Its purpose? Merely to pander to the European's convenience; to differentiate the white man from brown or yellow, by placing him on the unassailable pedestal of a person of honor.

"This chit idea is great," says the newcomer. "I don't load my pockets down with money any more. When I buy a cigar or drink I give a chit, and that's all there is to it. These Eastern people are away ahead of us in more ways than one." And he hourly signs innocent memoranda, because of the convenience. At hotel and club a chit brings what he wants, it sends a basket of flowers to a charming woman, produces suits of clothing that he doesn't need, even pays 'rickshaw and chair coolies.

But alas; pay-day comes at the end of the month! And scheme as he may, the newcomer cannot solve the fiscal problem of making a hundred dollars settle three hundred dollars of debts. He then comprehends that the insidious chit is loaded; is pregnant with the disgrace germ, if he cannot raise the wherewithal to redeem the sheafs of them reposing in a dozen tills--so many notes going to protest with every tick of the clock. "I'll write home for funds," he decides; "but how am I to live while awaiting the remittance?" By giving more chits, only. He does this with a bold front for another month or so, and is doubly insolvent when the remittance finally comes to hand. Then he gives still more chits, and awaits another money supply.

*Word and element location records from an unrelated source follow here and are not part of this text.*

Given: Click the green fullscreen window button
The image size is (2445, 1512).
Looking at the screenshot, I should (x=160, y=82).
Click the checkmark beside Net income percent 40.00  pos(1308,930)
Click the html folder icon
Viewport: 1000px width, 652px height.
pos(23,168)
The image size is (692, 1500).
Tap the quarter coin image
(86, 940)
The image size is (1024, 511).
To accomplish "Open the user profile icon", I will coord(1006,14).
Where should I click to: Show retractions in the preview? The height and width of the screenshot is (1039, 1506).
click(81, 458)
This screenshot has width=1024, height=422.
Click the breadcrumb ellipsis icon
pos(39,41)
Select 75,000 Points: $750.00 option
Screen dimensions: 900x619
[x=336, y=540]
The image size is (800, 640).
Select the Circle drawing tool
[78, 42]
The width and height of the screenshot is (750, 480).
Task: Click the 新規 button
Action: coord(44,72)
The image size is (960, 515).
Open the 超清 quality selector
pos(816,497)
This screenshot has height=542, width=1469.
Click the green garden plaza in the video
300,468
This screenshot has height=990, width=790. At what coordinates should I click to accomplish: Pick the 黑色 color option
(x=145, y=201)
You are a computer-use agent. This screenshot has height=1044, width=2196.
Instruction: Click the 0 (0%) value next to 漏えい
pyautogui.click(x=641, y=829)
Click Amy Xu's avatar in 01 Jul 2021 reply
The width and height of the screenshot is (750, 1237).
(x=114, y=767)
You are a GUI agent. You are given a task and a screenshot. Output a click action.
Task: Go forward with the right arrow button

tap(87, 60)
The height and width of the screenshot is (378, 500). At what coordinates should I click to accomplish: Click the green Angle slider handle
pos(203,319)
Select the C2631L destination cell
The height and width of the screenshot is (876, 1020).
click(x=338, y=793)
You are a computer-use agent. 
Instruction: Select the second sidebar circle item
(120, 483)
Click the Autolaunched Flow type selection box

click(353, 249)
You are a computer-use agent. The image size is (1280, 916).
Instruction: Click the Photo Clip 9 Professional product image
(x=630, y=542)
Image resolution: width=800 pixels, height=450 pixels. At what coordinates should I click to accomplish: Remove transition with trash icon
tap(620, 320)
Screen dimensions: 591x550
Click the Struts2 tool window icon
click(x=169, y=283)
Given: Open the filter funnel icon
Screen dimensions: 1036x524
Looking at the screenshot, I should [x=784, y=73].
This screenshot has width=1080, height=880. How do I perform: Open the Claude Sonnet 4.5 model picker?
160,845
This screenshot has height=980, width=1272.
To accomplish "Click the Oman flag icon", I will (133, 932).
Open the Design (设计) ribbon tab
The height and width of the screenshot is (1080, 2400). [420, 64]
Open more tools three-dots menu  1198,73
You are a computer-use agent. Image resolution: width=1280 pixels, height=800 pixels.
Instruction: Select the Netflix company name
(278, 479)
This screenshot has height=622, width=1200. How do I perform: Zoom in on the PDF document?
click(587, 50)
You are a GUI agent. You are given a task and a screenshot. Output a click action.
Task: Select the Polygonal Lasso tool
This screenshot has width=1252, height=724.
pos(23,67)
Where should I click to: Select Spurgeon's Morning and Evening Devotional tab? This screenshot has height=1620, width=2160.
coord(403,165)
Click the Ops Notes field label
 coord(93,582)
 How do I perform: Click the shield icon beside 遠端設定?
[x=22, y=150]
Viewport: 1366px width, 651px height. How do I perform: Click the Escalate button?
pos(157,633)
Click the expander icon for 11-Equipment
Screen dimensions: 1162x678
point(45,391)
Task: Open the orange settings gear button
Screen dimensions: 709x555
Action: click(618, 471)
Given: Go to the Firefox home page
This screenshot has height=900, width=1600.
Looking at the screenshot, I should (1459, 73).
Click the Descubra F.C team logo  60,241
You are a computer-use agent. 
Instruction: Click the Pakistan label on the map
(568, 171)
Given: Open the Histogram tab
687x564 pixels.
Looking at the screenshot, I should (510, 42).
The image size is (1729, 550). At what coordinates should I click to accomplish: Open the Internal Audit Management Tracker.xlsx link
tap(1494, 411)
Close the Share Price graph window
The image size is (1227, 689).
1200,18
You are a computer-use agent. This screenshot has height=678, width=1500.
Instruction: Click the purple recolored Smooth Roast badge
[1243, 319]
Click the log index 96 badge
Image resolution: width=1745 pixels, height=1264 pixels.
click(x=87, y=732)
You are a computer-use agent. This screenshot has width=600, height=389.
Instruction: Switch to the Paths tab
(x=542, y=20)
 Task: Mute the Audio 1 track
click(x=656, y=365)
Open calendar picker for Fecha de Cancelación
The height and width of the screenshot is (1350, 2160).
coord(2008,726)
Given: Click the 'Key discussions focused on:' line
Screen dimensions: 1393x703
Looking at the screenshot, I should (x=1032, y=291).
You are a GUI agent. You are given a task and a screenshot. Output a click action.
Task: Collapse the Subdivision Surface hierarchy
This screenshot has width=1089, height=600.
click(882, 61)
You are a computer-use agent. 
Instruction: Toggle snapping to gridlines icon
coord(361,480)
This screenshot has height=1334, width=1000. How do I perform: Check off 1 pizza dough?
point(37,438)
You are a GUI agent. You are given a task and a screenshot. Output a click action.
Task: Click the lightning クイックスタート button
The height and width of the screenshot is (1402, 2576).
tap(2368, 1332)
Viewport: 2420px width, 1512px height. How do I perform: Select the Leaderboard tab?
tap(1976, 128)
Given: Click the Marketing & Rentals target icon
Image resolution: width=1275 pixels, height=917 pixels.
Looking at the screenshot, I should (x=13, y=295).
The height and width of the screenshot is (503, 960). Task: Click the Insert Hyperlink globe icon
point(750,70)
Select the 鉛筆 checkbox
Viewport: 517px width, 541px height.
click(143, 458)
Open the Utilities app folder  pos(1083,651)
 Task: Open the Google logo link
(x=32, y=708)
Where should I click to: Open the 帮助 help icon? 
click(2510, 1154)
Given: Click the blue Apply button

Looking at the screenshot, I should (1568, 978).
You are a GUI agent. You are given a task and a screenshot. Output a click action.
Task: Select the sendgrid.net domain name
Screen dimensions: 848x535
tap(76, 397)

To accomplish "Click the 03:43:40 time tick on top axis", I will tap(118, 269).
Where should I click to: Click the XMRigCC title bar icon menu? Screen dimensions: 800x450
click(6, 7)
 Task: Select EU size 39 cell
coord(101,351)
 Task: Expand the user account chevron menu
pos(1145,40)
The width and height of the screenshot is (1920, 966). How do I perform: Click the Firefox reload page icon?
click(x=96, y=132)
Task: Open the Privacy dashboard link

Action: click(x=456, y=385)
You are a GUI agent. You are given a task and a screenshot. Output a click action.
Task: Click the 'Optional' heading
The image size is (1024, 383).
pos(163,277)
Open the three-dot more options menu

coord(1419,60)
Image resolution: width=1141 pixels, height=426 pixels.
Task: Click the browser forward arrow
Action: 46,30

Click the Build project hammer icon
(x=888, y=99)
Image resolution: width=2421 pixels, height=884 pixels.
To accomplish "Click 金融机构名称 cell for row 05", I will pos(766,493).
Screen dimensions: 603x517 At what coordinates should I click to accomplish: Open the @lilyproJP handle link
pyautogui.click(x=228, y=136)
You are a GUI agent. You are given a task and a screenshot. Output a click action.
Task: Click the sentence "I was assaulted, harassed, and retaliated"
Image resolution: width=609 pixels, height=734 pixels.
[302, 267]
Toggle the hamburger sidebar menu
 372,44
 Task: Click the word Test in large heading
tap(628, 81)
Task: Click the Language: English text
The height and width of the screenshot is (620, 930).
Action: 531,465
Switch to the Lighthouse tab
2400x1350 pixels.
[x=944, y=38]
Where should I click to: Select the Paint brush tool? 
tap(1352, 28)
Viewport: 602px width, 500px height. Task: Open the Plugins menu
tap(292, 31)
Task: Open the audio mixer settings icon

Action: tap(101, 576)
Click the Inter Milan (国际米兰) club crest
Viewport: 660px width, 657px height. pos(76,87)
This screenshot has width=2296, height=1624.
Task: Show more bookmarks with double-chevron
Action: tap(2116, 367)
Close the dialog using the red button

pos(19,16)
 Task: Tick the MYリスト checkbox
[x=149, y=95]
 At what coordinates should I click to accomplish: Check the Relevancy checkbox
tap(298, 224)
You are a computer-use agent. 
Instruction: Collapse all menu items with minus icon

Hong Kong is filled with unfortunate "remittance men," good fellows at heart, whose downfall dates from their introduction to the chit. A visitor can read no announcement more pathetic than that conspicuously displayed in the waiting-rooms of the Kowloon ferry, saying "Positively no chits received"--and this ruthless pronouncement in connection with a trip costing but the equivalent of three American cents!

There is commendable practicability in the method employed by large hotels in the East for placing patrons in a position to connect with dishes on the bill of fare appealing to their appetites. In Hong Kong hotels, where young Chinamen knowing practically no English are employed as waiters, and where elaborate lists of dishes are the order, the plan is indispensable. It is this: Every dish is indicated on the margin of the card by a number, and instead of saying to the waiter, "Bring me some roast beef, mashed potatoes and a cup of tea," you give the numbers of these several articles, or point to them,--and they are fetched. It is easy enough to get a second helping, but if you desire your meat rare, or well done, or your eggs fried on both sides, then you have good cause for cursing the confounding of tongues at the Tower of Babel. A Hong Kong hotel is not a place for a person predisposed to irritability.

For keen realization of the Far East, Hong Kong, with its streets of Chinese shops, and water front massed with sampans, affords a full and most satisfying opportunity.